** SET EXERCISE A **
According to the Gibbs sampling overview, in what year did Ludwig Boltzmann discover the probability distribution later named for Gibbs?
** SET EXERCISE B **
Resume the Gibbs sampling overview after its last sentence.

** PAGE TEXT **
— start —
We’ll give an overview of Gibbs sampling here, and point to some basic research regarding its practical use. Some background in probability is assumed.

History of the term

In 1868, while studying thermal properties of gases, physicist Ludwig Boltzmann discovered a probability distribution describing the state of a system of particles as a function of the system’s energy and temperature. This distribution was further studied by physicist Josiah Gibbs in 1902, and today it’s called the Gibbs distribution or the Boltzmann distribution.

Fast forward to 1984, when the German brothers and Stuart German (UMass Amherst) developed an algorithm with roots in statistical mechanics to recover degraded images. This algorithm required sampling from the Gibbs distribution, and to achieve this, the German brothers developed and proved convergence of a sampling method which they coined the Gibbs sampler. While similar methods may have been used earlier, the Gibbs sampler was popularized by this paper, so the name stuck. Today, that paper remains fundamental and highly cited, and the Gibbs sampler is used more frequently than ever.

Description of Gibbs Sampling

Motivation: sampling from a joint distribution

Suppose we have 2 random variables $X,Y$ with joint probability distribution

\[\\ k_{X,Y}(x,y) \sim N\left( \begin{bmatrix} 0 \\ 0 \end{bmatrix},\begin{bmatrix} 1 & 0.5 \\ 0.5 & 1 \end{bmatrix} \right) \\\]

which is the standard bivariate normal distribution with correlation coefficient $ \rho = \frac{1}{2} $.

Now let $ W(x,y) = xy\sqrt{\log{(x + y)}} $. How do we compute $E\left\lbrack W(X,Y) \right\rbrack$?
— end —
** GIVEN MATERIAL **
— start —
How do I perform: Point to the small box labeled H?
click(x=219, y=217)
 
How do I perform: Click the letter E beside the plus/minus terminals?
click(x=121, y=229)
— end —
** RESULT A **
1868

** RESULT B **
As a first attempt, we can use the law of the unconscious statistician:

\[\\ E\left\lbrack W(X,Y) \right\rbrack = \int_{- \infty}^{\infty}{\int_{- \infty}^{\infty}{k(x,y)W(x,y)} dx dy} \\\] \[\\ = \int_{- \infty}^{\infty}{\int_{- \infty}^{\infty}\frac{xy\sqrt{\log{(x + y)}}}{2\pi\sqrt{0.75}}\exp\left\lbrack - 2(x^{2} - xy + y^{2}) \right\rbrack dx dy} \\\]

As we can see, this gets very messy. This density does not match that of any well-studied bivariate distribution, and even Wolfram times out when trying to compute it in closed form.

Let’s take a different route, and instead try simulating this integral. First, we draw a sample $\lbrack\left( X_{1},Y_{1} \right),\ldots,\left( X_{n},Y_{n} \right)\rbrack$ of size $n$ from $k_{X,Y}$, which is just a set of pairs $(X_{i},Y_{i})$ with $k_{X,Y}\left( x_{i},y_{i} \right) > 0$. Ideally, these pairs should be selected such that the probability of observing a pair $(X_{i},Y_{i})$ in the sample is proportional to that pair’s joint density $k_{X,Y}\left( x_{i},y_{i} \right)$.

Clearly, once we have selected the sample, it is easy to estimate $E\left\lbrack W(X,Y) \right\rbrack$ by computing $W\left( X_{i},Y_{i} \right)$ for each draw in the sample, and averaging those results:

\[\\ E\left\lbrack W(X,Y) \right\rbrack \approx \frac{1}{n}\sum_{i = 1}^{n}{W\left( X_{i},Y_{i} \right)} = \frac{1}{n}\sum_{i = 1}^{n}{x_{i}y_{i}\sqrt{\log{(x_{i} + y_{i})}}} \\\]

From this example, it should be clear why sampling from a joint distribution can be useful.

Example Gibbs sampling procedure

But how do we select the sample to begin with? In the univariate case, we can sample from a distribution directly by passing $Unif(0,1)$ samples through that distribution’s inverse CDF. In the bivariate case, however, the inverse CDF would be a bijection from $\lbrack 0,1\rbrack \rightarrow R^{2}$, which may not exist.

Fortunately, we have tools available for sampling from bivariate normal distributions. One method, described by Rasmussen & Williams in their book GPML, involves computing a Cholesky decomposition and sampling twice (since this is a bivariate joint distribution) from the univariate standard normal distribution. Let’s devise an alternative method – one involving less linear algebra – for sampling from $k_{X,Y}$.

We know that the conditional distributions of a bivariate normal are each univariate normal:

$g_{Y|X}\left( y \vert X = x \right) \sim N\left( \rho x,1 - \rho^{2} \right)$ and $g_{X|Y}\left( x \vert Y = y \right) \sim N\left( \rho y,1 - \rho^{2} \right)$.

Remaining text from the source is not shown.